Reading text:
[PATCH RFC] NLM: GRANTED_MSG fails after client remount

Chuck Lever <chuck.lever@xxxxxxxxxx> · Wed, 09 Aug 2017 18:04:49 -0400

If I repeatedly run the cthon04 lock test on NFSv3, at some point
the Linux NFS server reports "lockd: server not responding". The NFS
server is sending a GRANTED_MSG request via TCP, but the NFS client
lockd has restarted and changed ports. The correct recovery is for
the NFS server to rebind and reconnect to the new client port, but
the server never rebinds, and the request times out and fails.

The underlying problem is that the RPC client on the NFS server is
attempting to reconnect in a loop, and does not return control to
the NLM layer until the request times out. There is never a chance
for the NLM layer to force a rebind until the request has failed.

To address this, set the RPC_TASK_SOFTCONN flag when sending async
NLM requests. The request fails immediately if it cannot connect,
and the code can force a rebind and then retry the request.

Sidebar: Using SOFTCONN could be reasonable for the NFS client side
as well.

Sidebar: Is h_nextrebind appropriate for NLM on TCP?

Sidebar: If XPRT_BOUND is cleared while the RPC client is
connecting, the connect can fail in xs_tcp_finish_connecting:

2353         if (!xprt_bound(xprt))

Available data:
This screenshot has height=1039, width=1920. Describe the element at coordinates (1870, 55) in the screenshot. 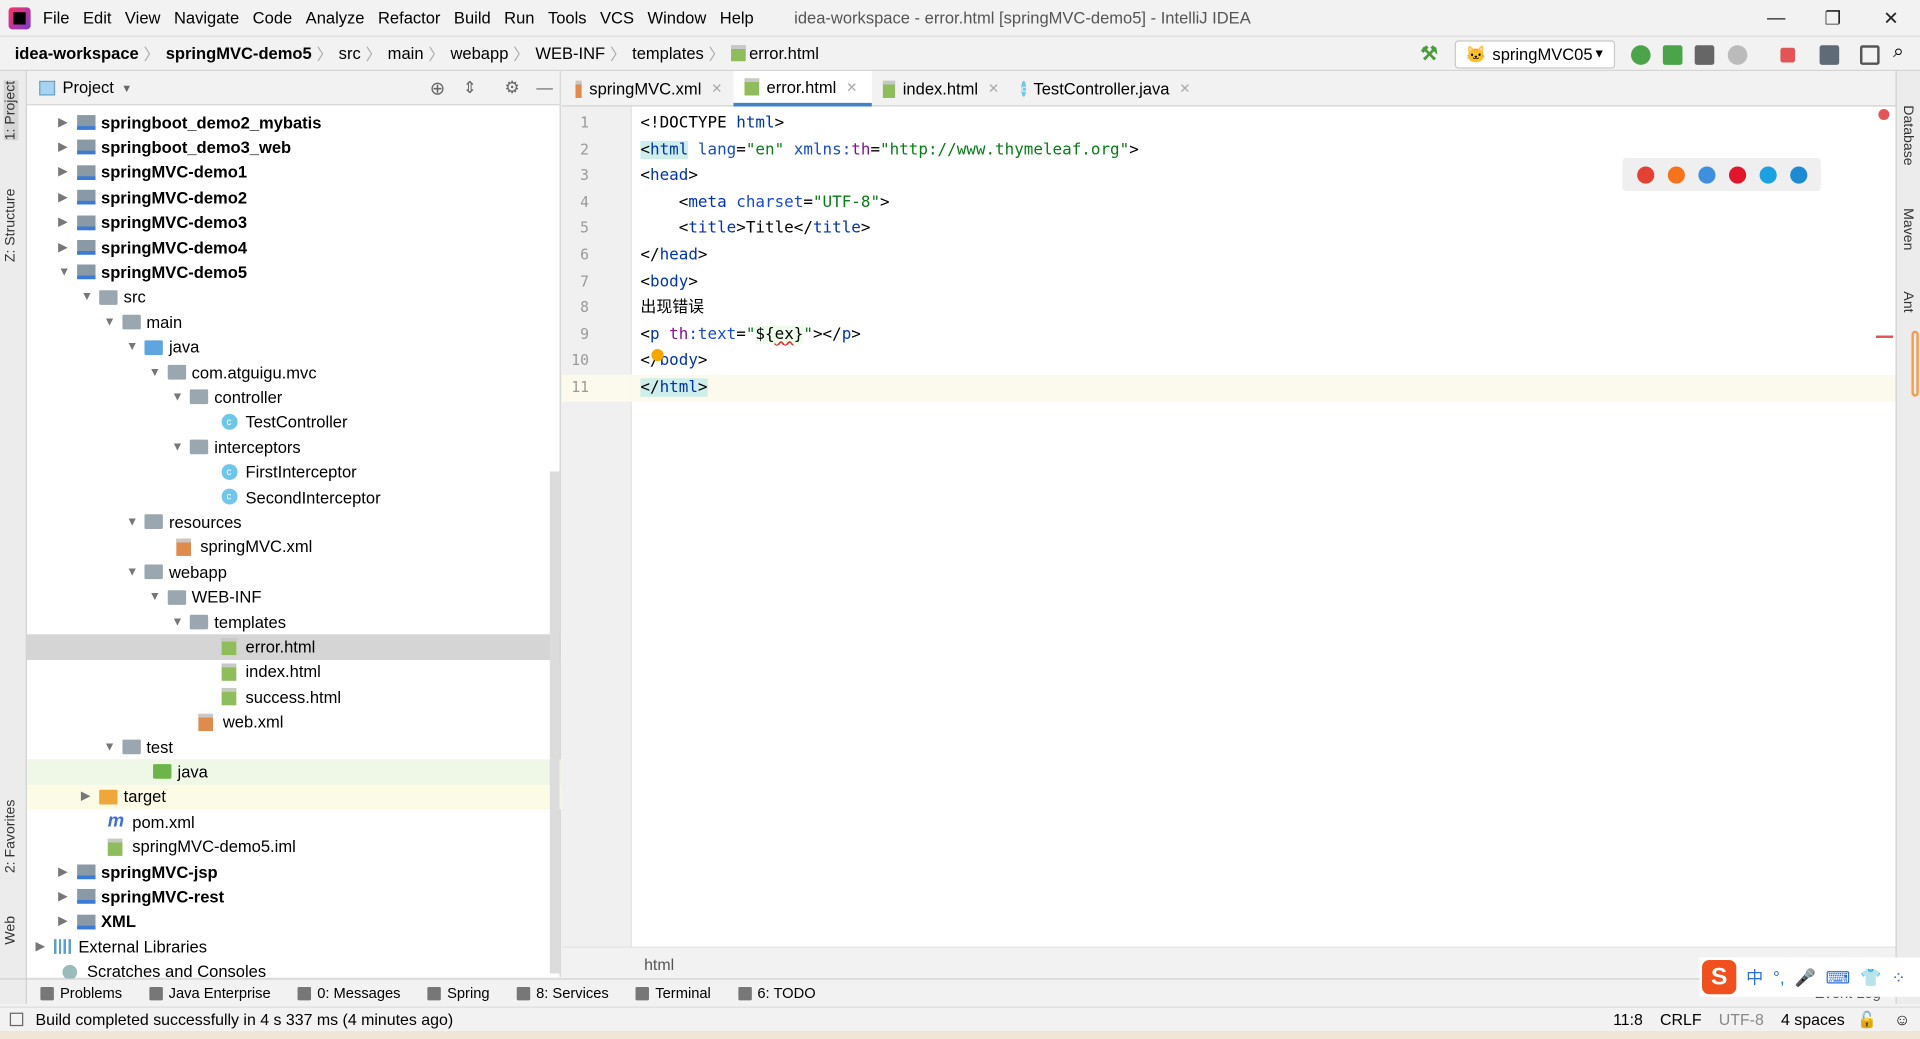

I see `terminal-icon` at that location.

...

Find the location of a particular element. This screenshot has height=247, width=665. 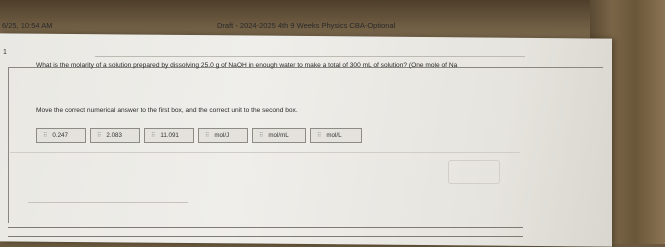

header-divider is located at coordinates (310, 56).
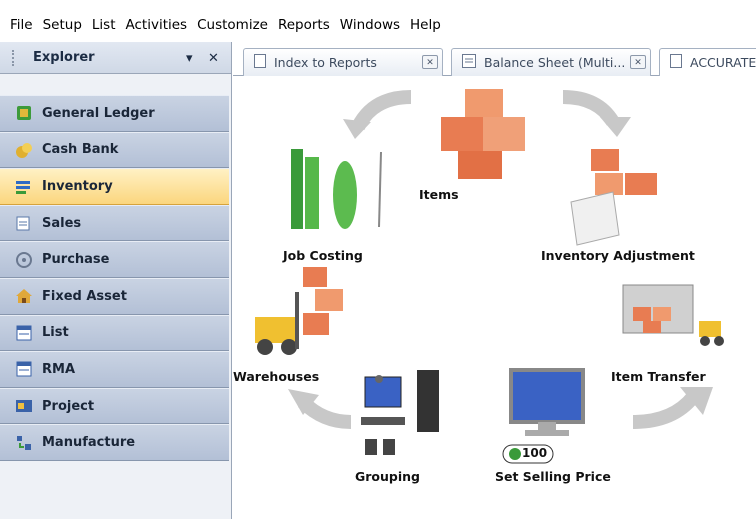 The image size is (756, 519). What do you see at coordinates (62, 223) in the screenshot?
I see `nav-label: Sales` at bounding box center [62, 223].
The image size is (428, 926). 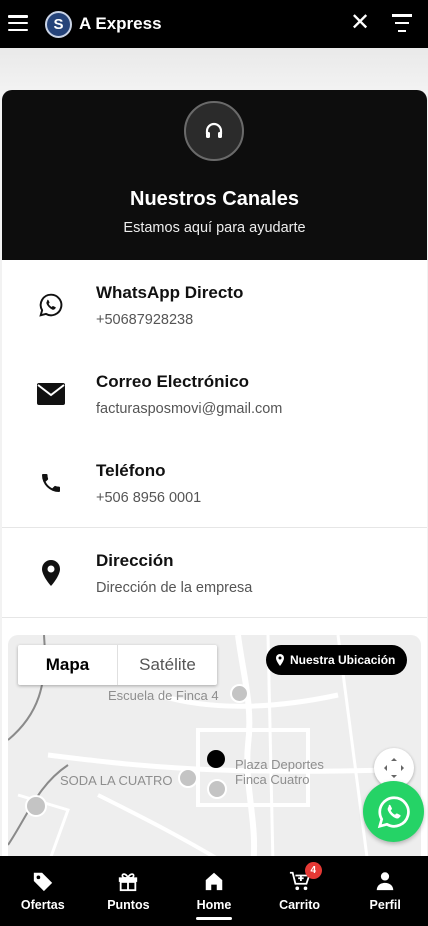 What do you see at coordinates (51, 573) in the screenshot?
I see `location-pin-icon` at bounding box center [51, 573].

* * *

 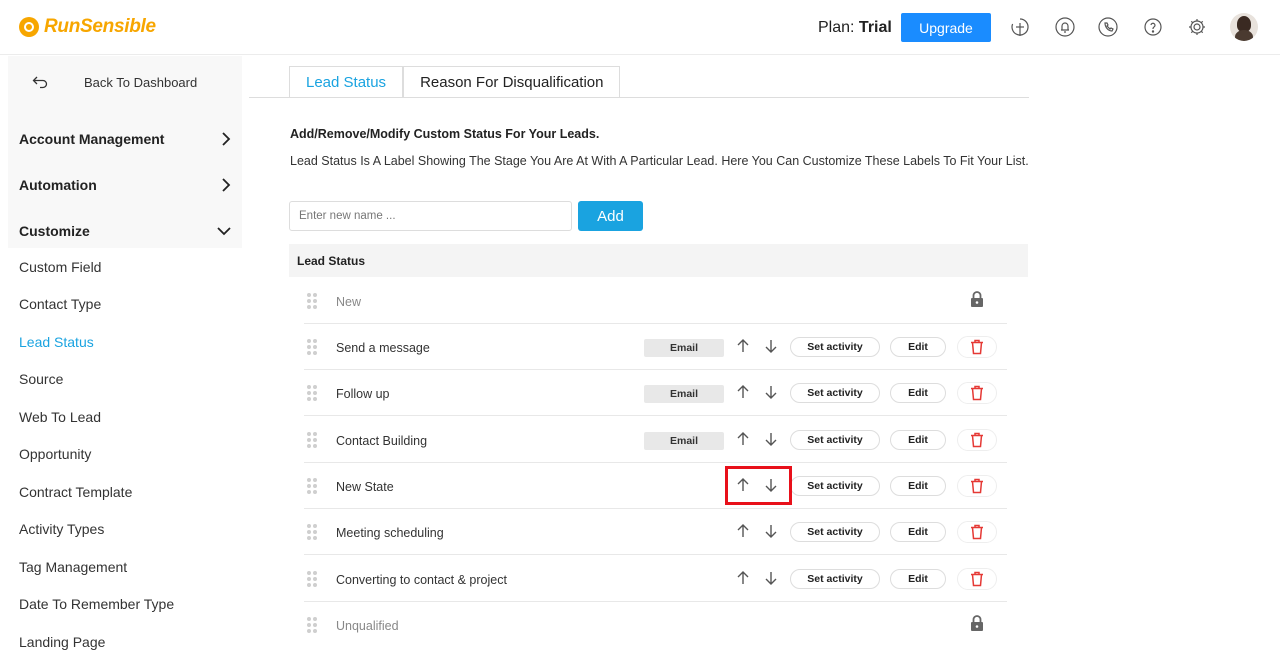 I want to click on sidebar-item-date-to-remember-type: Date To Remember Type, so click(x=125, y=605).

Task to complete:
In the NLM patch message, copy the passage from "Chuck Lever <chuck.lever@xxxxxxxxxx>" up to and including "out and fails.". Work only from the NLM patch message.

Response to this exercise:
Chuck Lever <chuck.lever@xxxxxxxxxx> · Wed, 09 Aug 2017 18:04:49 -0400

If I repeatedly run the cthon04 lock test on NFSv3, at some point
the Linux NFS server reports "lockd: server not responding". The NFS
server is sending a GRANTED_MSG request via TCP, but the NFS client
lockd has restarted and changed ports. The correct recovery is for
the NFS server to rebind and reconnect to the new client port, but
the server never rebinds, and the request times out and fails.